Efficient quantum light sources and non-linear optical elements at the few photon level are the basic ingredients for most applications in nano and quantum technologies. On the other hand, a scalable platform for quantum ICT typically requires reliable light matter interfaces and on-chip integration. In this work we demonstrate the potential of a novel hybrid technology which combines single organic molecules as quantum emitters and dielectric chips [1]. Dibenzoterrylene molecules in anthracene crystals (DBT:Ac) are particularly suitable quantum systems for this task, since they exhibit long-term photostability in thin samples [2], easy fabrication methods and life-time limited emission at cryogenic temperatures [3]. We demonstrate at room temperature the emission of single photons from DBT molecules into ridge waveguides with a branching ratio up to 40%. The overall single-photon source efficiency, including emission into the guided mode, propagation losses, and emission into a quasi-gaussian mode in free space, is estimated around 16%. These results are competitive with state-of-the-art single photon emission into propagating guided modes from solid state systems [4], while offering a novel platform with unprecedented versatility.
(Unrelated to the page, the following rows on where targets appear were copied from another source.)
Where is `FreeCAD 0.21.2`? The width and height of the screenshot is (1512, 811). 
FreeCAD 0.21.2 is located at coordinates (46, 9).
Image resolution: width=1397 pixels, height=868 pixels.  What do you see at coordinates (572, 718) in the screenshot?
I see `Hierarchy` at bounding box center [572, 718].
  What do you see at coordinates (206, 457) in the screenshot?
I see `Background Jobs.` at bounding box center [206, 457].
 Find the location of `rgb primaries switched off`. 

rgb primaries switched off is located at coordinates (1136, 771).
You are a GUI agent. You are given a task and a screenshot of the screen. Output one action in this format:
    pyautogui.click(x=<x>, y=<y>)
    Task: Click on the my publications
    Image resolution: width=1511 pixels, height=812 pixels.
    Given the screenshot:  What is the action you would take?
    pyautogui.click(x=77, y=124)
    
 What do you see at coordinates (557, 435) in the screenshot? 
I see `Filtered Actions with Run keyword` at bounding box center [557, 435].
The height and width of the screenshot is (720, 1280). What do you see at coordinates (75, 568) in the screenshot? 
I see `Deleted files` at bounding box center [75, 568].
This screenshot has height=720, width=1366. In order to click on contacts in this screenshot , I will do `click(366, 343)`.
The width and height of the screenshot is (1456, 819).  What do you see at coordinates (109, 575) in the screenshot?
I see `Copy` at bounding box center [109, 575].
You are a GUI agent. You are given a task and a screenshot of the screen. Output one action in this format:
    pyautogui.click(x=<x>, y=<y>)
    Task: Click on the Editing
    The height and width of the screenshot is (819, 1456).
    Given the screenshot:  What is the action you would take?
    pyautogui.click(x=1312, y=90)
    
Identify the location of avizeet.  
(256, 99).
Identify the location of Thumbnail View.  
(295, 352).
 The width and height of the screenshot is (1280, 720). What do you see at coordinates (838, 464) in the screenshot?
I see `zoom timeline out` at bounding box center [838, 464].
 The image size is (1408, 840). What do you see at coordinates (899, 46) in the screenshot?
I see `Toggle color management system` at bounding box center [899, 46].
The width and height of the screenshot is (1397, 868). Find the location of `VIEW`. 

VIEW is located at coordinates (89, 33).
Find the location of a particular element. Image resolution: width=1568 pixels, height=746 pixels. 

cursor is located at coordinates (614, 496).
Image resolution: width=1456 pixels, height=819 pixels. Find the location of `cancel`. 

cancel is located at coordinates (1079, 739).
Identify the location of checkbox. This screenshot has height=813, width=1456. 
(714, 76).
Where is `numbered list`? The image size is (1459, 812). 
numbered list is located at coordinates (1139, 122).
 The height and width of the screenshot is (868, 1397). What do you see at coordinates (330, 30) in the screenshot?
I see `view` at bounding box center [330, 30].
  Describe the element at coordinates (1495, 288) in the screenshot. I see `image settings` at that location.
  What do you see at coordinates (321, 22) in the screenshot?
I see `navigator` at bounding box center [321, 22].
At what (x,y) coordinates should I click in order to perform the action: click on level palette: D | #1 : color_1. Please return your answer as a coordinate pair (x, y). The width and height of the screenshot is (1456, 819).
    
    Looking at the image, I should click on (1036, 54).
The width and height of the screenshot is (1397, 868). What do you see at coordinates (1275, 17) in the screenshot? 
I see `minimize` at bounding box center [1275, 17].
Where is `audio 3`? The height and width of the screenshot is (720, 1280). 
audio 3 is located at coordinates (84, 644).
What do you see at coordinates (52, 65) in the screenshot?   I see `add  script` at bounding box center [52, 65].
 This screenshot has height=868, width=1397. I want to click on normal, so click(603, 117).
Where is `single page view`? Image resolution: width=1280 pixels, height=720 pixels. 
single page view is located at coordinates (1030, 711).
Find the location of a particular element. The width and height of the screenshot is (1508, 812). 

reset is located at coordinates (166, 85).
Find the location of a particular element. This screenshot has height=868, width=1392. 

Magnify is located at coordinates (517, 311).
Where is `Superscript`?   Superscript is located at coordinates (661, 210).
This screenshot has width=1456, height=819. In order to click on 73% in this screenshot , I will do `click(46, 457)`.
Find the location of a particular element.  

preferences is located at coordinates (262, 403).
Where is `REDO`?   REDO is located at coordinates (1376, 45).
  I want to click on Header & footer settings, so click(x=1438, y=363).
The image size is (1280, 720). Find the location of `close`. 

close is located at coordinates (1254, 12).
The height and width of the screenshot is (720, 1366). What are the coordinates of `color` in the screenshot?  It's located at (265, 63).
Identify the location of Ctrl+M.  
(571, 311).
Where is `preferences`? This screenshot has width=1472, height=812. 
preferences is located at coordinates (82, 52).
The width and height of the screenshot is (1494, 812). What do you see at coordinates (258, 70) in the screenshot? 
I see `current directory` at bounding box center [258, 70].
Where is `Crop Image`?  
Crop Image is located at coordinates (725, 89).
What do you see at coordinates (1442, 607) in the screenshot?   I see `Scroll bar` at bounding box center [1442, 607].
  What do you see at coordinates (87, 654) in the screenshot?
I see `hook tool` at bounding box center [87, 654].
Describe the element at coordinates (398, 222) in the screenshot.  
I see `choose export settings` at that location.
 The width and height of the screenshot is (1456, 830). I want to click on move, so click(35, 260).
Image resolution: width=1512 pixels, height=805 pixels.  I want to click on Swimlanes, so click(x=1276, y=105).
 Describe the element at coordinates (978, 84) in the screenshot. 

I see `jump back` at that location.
References [1] P. Lombardi et al., Arxiv: 1701.00459v1 (2017). [2] C. Toninelli et al., Opt. Express 18, 6577 (2010). [3] A. A. L. Nicolet et al., ChemPhysChem 8, 1929 (2007). [4] I. Zadeh et al., Nano Lett. 16, 2289 (2016); R. S. Daveau et al., Arxiv: 1610.08670v1 (2016). [5] J. Hwang et. al., New J. Phys. 13, 085009 (2011); H.-W. Lee et al., Phys. Rev. A 63, 012305 (2000).